What was said in the brief chat between John Chavis, Les Miles? 'Love you'; 'Love you too'; fist bump _lowres

Associated Press photo by JONATHAN BACHMAN -- LSU coach Les Miles greets Texas A&M defensive coordinator John Chavis, who had been LSU's defensive coordinator, before the Tigers and Aggies played Saturday in Tiger Stadium.

Texas A&M defensive coordinator John Chavis didn’t talk a lot this week about how much his return to Baton Rouge meant to him. But his players knew just how important it was for Chavis, who spent the previous six seasons in the same position at LSU.

His boss knew, too.

“It was an emotional game for him,” said Aggies coach Kevin Sumlin after the 19-7 loss. “You can’t spend that much time in any one place and not have feelings. And you can’t spend that much time with people. There is the human element that is involved, too. Certainly, there are a lot of people here in Baton Rouge that he’s is close to and a lot of people at LSU he’s close to.”

That was evident after the game when LSU defensive backs Tre’Davious White and Jalen Mills chased Chavis down and gave him a hug before he exited into the visitors’ locker room.

Chavis was unavailable for comment after the game but earlier in the week talked about his return, saying, “Enjoyed my time there. Most of the people were good to me. A lot of good memories.”

And for a while, it seemed he would perhaps make more pleasant memories.

He chatted with LSU head coach Les Miles before the game, and the two exchanged a friendly fist bump.

A&M held LSU in check for the first 38 minutes, keeping the Tigers out of the end zone until Derrius Guice broke loose for a 50-yard touchdown.

“It was rough,” Texas A&M linebacker Myles Garrett said. “We tried to focus on one guy (Leonard Fournette), and the other tailback gets out there and runs for 50. It’s hard to live with, but you have to just try to get ready to play the next down.”
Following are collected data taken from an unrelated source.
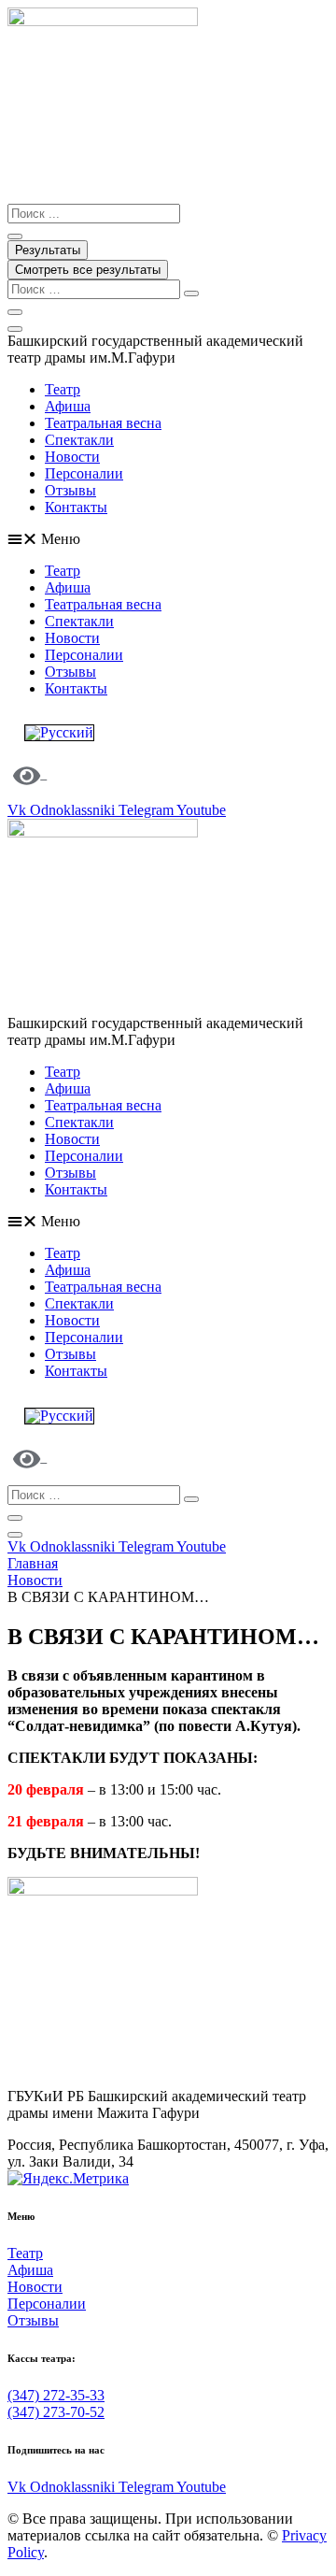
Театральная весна (103, 423)
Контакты (76, 507)
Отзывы (70, 490)
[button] (168, 539)
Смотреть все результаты (88, 270)
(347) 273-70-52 (56, 2412)
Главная (32, 1563)
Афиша (68, 406)
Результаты (47, 250)
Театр (62, 389)
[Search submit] (14, 236)
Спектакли (79, 440)
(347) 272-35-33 (56, 2395)
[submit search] (191, 293)
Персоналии (84, 473)
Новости (72, 457)
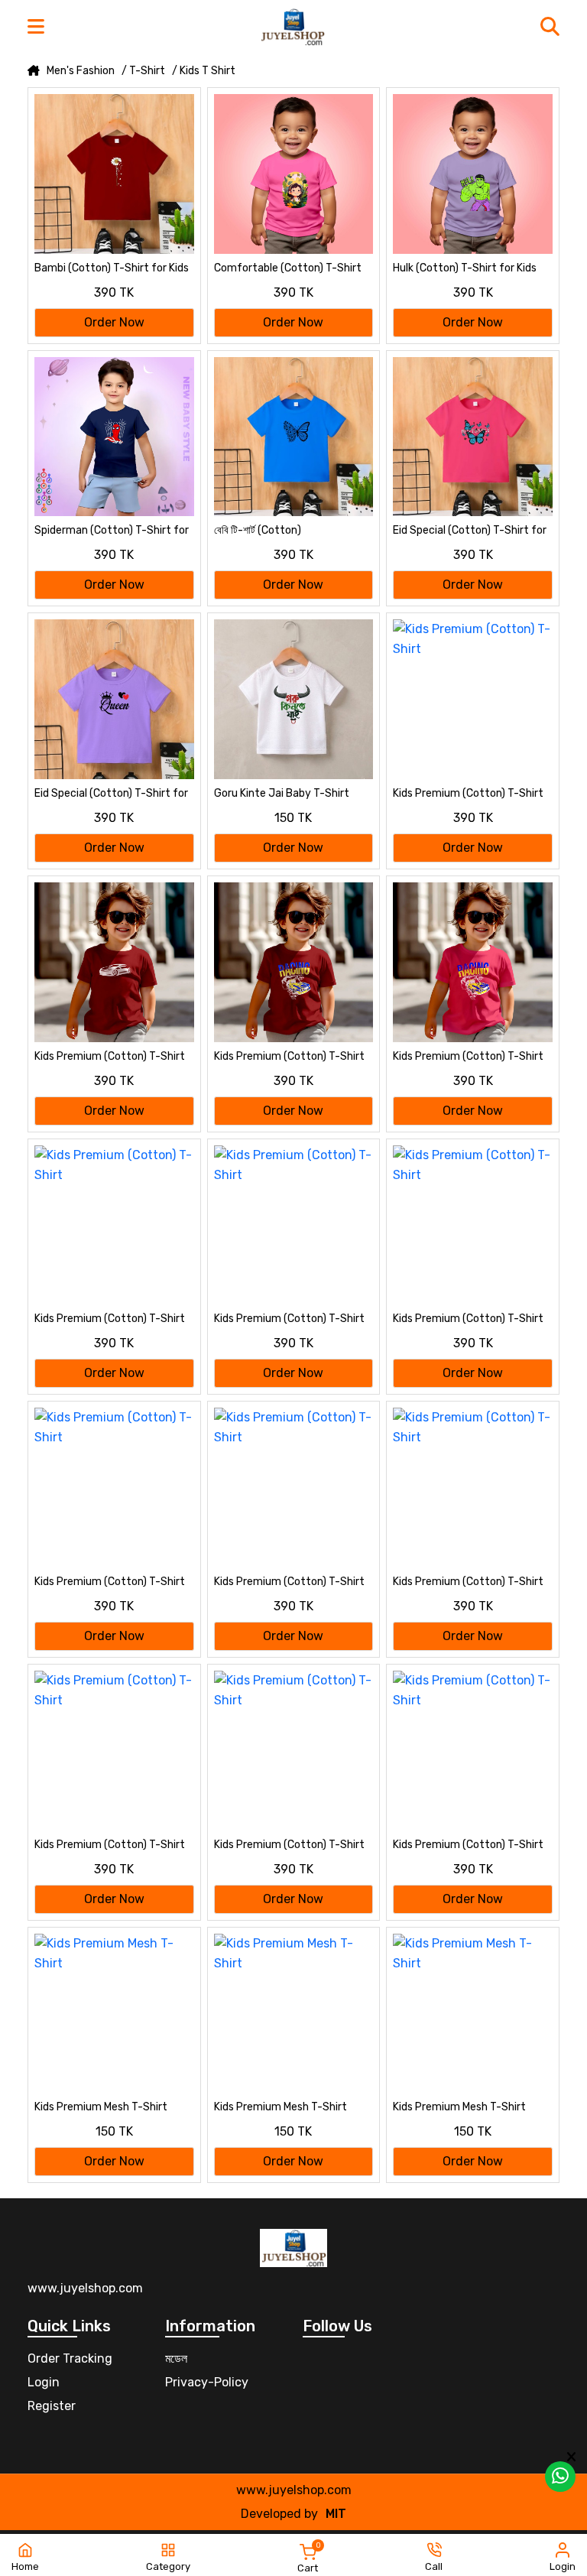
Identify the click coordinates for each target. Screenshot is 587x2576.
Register (52, 2406)
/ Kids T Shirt (203, 71)
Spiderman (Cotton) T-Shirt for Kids (111, 531)
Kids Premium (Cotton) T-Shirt (468, 793)
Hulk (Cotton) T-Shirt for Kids (465, 267)
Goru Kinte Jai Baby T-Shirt (281, 793)
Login (44, 2382)
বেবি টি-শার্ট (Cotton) (257, 530)
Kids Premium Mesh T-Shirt (100, 2106)
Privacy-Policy (206, 2382)
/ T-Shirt (143, 71)
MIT (336, 2513)
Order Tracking (70, 2358)
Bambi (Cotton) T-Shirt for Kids (111, 267)
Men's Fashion (81, 71)
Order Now (114, 322)
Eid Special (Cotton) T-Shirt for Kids (469, 531)
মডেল (176, 2358)
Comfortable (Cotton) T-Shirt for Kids (288, 269)
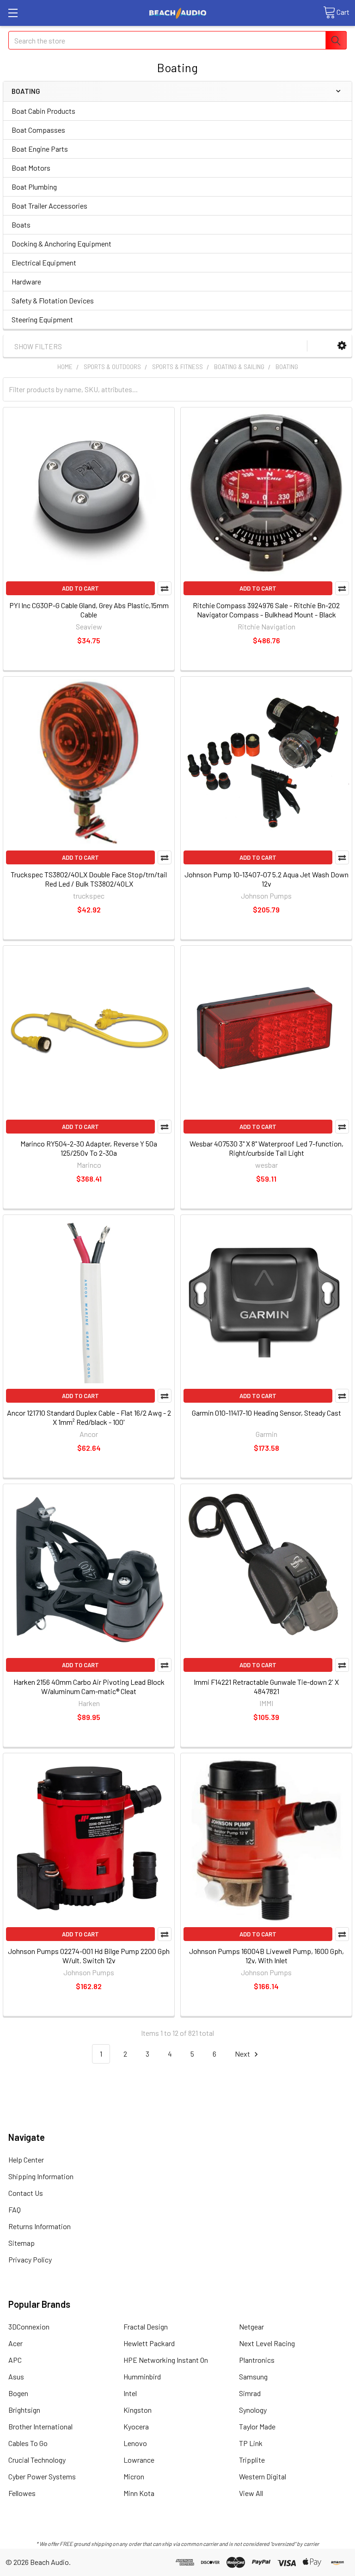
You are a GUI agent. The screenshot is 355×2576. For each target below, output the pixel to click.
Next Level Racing (267, 2343)
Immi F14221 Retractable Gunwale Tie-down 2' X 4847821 (266, 1686)
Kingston (137, 2409)
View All (251, 2493)
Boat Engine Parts (40, 148)
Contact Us (25, 2192)
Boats (21, 224)
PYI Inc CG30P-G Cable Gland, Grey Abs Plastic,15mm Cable (89, 610)
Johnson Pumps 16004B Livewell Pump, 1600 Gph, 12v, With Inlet (266, 1956)
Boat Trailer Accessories (49, 205)
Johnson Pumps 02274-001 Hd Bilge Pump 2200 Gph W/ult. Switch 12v (89, 1956)
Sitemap (21, 2242)
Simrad (250, 2393)
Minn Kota (138, 2493)
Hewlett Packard (149, 2343)
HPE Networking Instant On (165, 2359)
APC (15, 2359)
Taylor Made (257, 2426)
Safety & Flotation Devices (53, 300)
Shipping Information (40, 2176)
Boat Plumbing (34, 186)
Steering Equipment (42, 319)
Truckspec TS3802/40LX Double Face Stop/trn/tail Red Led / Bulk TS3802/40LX (89, 879)
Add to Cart (80, 588)
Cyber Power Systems (42, 2476)
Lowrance (138, 2459)
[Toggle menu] (12, 12)
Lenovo (135, 2443)
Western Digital (262, 2476)
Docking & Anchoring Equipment (61, 243)
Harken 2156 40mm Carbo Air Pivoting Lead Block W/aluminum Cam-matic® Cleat (89, 1686)
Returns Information (39, 2226)
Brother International (40, 2426)
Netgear (251, 2326)
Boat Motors (31, 167)
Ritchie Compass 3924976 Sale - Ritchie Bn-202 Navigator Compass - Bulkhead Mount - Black (266, 610)
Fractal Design (145, 2326)
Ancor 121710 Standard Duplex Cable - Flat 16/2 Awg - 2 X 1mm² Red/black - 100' (89, 1417)
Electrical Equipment (44, 262)
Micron (133, 2476)
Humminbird (142, 2376)
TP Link (251, 2443)
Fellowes (22, 2493)
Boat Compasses (38, 129)
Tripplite (252, 2459)
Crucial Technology (37, 2459)
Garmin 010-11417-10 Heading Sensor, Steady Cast (266, 1412)
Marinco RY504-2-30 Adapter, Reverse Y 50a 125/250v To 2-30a (88, 1148)
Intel (130, 2393)
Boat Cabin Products (43, 110)
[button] (342, 346)
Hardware (26, 281)
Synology (253, 2409)
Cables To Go (28, 2443)
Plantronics (257, 2359)
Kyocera (136, 2426)
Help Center (26, 2159)
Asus (16, 2376)
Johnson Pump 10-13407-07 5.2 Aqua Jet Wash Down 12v (266, 879)
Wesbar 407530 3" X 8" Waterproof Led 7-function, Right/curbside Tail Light (266, 1148)
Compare (164, 588)
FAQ (14, 2209)
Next (243, 2053)
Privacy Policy (30, 2259)
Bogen (18, 2393)
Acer (15, 2343)
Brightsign (24, 2409)
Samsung (253, 2376)
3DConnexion (28, 2326)
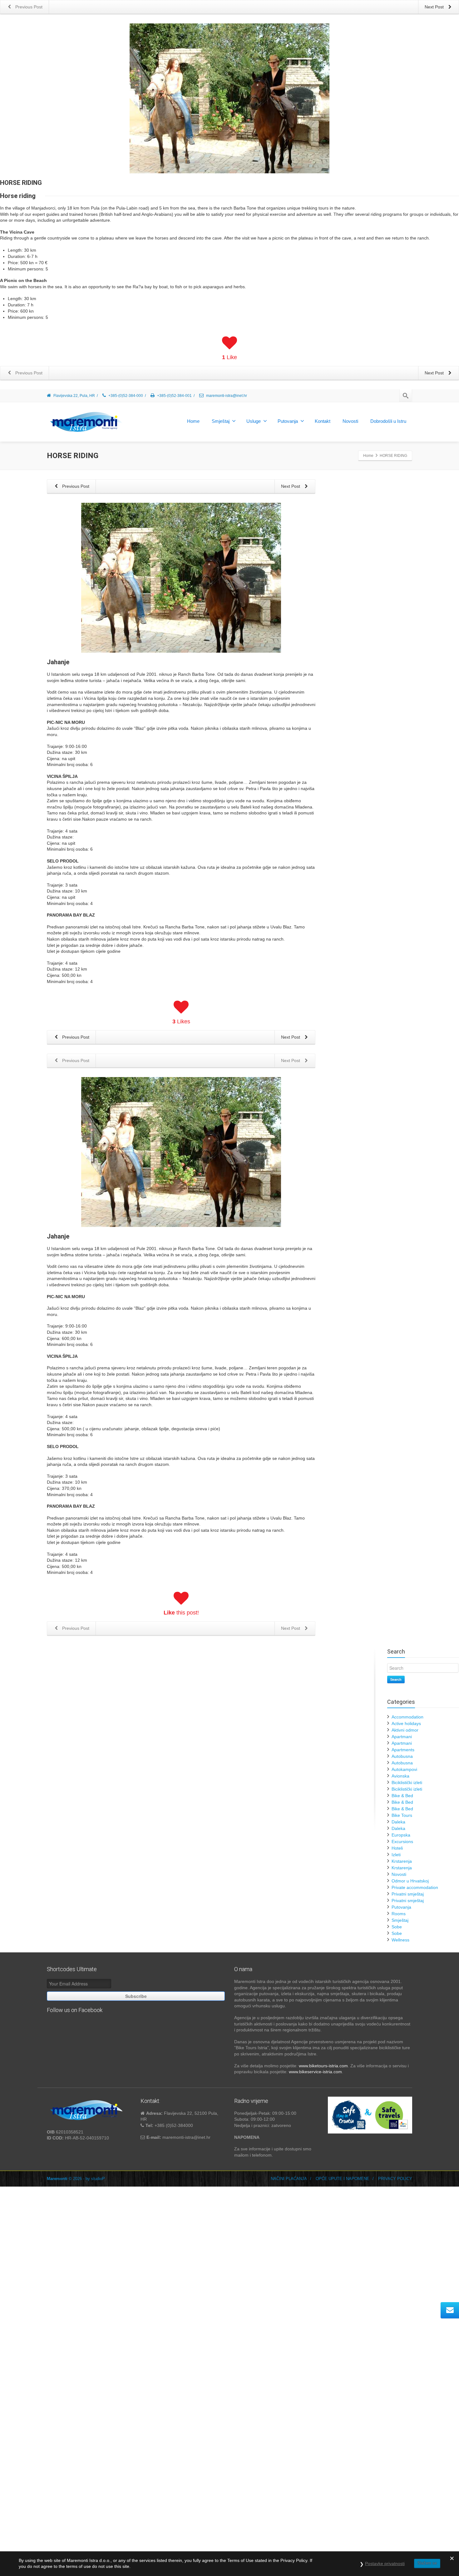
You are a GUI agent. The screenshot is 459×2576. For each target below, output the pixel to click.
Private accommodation (415, 1887)
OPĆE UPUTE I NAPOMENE (342, 2178)
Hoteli (397, 1848)
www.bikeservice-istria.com (315, 2071)
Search (396, 1679)
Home (193, 421)
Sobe (397, 1926)
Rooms (399, 1913)
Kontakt (322, 421)
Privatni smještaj (408, 1893)
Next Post (291, 486)
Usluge (253, 421)
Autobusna (402, 1756)
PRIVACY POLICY (395, 2178)
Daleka (398, 1821)
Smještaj (221, 421)
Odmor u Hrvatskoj (410, 1880)
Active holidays (406, 1723)
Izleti (396, 1854)
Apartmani (402, 1736)
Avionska (400, 1775)
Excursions (402, 1841)
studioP (98, 2178)
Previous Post (75, 486)
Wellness (400, 1939)
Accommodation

In the first half, LSU was deep in Aggies’ territory three times and made just two of three field-goal tries, in leading 7-6 at halftime.

“The defense hung in there as long as we could,” Sumlin said.

The Tigers had 156 yards in the first half, mostly from Fournette’s 99 yards rushing. LSU finished with 326 yards.

That was actually a better outing than what the Aggies have been allowing this season.

They entered allowing 370.8 yards per game, which ranked 49th nationally. In A&M’s previous two seasons, the Aggies were ranked 104th and 111th in those two categories.

Chavis and LSU continue to have a dispute off the field.

Chavis and LSU have been in a legal battle for the past nine months since his departure. It all stems from his $400,000 buyout. The next hearing in the case is scheduled for Dec. 14 in the 19th Judicial Court in the East Baton Rouge Parish.

“I just know how bad coach Chavis wanted this,” defensive lineman Julien Obioha said. “I think me and him have a similar outlook. He didn’t really show the defense, but you could tell after the game how bad he wanted it. I feel bad. We didn’t play well enough for him.”